City supervisors are contemplating whether to continue maintenance of the golf course or convert it to parkland, which could occur by transferring the park to the federal government. Meanwhile, a public hearing is scheduled for December 5 for those who wish to voice their opinions on the future of the golf course, the California red-legged frog, the San Francisco garter snake, and the park. The hearing is scheduled to take place sometime during the hours of 10 a.m. and 2 p.m. in room 250 of San Francisco City Hall. Speakers will have 2 to 3 minutes each to speak out on the issue. The hearing will heard by the City Operations and Neighborhood Services (CONS) Subcommittee of the board.
The California red-legged frog was made famous by Mark Twain's short story, "The Celebrated Jumping Frog of Calaveras County." Listed as threatened in 1996, Rana draytonii is the largest native frog in the Western United States.

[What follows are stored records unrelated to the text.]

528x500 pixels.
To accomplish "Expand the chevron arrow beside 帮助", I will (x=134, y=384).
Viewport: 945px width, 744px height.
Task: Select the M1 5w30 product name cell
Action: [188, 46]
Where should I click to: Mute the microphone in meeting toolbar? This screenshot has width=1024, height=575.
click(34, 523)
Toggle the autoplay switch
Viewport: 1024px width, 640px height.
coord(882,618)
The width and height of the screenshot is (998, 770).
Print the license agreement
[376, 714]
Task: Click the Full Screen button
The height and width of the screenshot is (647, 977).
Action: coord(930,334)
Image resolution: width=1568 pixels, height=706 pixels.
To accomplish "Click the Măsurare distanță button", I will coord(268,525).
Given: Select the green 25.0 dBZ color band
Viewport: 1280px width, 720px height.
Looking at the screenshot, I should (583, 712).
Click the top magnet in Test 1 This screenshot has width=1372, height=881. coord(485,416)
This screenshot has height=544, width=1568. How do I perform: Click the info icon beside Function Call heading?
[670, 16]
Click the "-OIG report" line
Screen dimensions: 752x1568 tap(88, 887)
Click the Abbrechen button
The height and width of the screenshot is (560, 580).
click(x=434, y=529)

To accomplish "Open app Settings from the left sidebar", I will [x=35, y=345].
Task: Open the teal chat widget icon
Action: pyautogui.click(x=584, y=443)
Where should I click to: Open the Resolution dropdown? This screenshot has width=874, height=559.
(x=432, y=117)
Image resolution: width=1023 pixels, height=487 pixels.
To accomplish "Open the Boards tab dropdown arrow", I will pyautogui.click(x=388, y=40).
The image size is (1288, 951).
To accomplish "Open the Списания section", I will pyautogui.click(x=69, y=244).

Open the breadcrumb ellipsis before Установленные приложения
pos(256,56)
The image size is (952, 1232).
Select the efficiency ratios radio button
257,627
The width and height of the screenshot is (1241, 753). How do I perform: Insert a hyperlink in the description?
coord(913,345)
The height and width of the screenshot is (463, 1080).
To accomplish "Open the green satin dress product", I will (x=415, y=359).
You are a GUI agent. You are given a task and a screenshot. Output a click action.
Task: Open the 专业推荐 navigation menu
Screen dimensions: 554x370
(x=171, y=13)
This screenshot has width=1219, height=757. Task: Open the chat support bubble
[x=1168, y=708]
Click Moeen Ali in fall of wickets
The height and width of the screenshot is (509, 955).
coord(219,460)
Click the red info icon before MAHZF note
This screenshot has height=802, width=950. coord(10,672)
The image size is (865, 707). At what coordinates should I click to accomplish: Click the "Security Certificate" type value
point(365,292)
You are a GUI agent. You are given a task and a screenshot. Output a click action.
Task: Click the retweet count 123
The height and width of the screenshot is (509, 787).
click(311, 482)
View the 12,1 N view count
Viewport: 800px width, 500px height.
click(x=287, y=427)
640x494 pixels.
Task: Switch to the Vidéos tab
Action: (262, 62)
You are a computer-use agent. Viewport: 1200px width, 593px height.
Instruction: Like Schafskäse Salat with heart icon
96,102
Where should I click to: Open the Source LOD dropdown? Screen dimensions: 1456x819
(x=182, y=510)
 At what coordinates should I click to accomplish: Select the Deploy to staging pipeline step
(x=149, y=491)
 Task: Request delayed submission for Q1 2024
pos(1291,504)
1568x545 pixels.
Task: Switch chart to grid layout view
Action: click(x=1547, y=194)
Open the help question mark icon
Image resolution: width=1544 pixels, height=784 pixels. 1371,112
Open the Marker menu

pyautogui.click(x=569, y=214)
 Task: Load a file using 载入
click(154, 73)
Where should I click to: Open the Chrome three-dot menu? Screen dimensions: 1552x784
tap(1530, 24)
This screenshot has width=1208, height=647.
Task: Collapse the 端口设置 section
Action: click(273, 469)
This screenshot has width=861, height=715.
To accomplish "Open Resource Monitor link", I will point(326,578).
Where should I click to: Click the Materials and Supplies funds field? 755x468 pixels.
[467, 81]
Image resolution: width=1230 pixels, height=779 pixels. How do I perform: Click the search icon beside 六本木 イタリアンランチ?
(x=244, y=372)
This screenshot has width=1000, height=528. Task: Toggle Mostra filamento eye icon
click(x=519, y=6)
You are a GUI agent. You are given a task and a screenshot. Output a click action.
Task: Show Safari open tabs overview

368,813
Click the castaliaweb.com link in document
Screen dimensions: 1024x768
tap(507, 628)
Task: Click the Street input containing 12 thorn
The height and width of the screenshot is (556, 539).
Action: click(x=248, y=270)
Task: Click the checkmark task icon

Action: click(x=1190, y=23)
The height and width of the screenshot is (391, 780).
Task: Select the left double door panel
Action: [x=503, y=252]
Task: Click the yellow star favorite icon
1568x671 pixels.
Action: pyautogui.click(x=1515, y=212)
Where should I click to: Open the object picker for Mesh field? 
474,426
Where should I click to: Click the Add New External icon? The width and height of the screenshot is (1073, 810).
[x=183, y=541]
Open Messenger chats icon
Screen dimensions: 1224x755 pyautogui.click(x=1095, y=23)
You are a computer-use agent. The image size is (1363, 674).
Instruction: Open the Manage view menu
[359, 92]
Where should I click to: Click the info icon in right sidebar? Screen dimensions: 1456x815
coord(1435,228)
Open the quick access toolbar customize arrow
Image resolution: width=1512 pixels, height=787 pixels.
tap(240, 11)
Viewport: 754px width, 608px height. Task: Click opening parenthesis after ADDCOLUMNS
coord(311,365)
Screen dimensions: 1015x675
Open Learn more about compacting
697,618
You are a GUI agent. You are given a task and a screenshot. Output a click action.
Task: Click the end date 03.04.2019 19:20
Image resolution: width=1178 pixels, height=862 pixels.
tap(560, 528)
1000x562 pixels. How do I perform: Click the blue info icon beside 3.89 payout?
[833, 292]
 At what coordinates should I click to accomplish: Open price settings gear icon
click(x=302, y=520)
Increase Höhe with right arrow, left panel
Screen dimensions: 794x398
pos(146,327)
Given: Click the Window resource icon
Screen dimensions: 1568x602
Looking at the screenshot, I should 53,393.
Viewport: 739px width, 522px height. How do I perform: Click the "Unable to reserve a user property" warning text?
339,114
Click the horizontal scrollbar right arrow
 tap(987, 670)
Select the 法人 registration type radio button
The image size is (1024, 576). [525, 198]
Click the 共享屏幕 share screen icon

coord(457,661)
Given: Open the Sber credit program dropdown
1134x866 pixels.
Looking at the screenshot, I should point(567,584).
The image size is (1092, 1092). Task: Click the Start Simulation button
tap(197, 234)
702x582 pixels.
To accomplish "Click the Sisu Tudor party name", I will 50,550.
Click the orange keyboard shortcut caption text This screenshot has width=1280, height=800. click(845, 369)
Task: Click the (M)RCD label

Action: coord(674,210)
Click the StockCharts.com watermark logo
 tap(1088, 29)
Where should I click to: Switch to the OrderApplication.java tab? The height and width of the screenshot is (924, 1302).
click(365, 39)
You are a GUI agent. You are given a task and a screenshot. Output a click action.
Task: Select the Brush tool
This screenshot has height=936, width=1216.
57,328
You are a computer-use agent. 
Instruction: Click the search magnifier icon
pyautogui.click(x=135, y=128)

It grows from 1.5 to 5 inches in length and sports an olive or brown back and reddish legs and belly.
The San Francisco garter snake was placed on the Endangered Species list in 1967. It has been estimated that only 1000 to 2000 adult snakes remain in the wild. It feeds primarily on the California red-legged frog and can be found in densely vegetated bodies of water with ample areas for basking.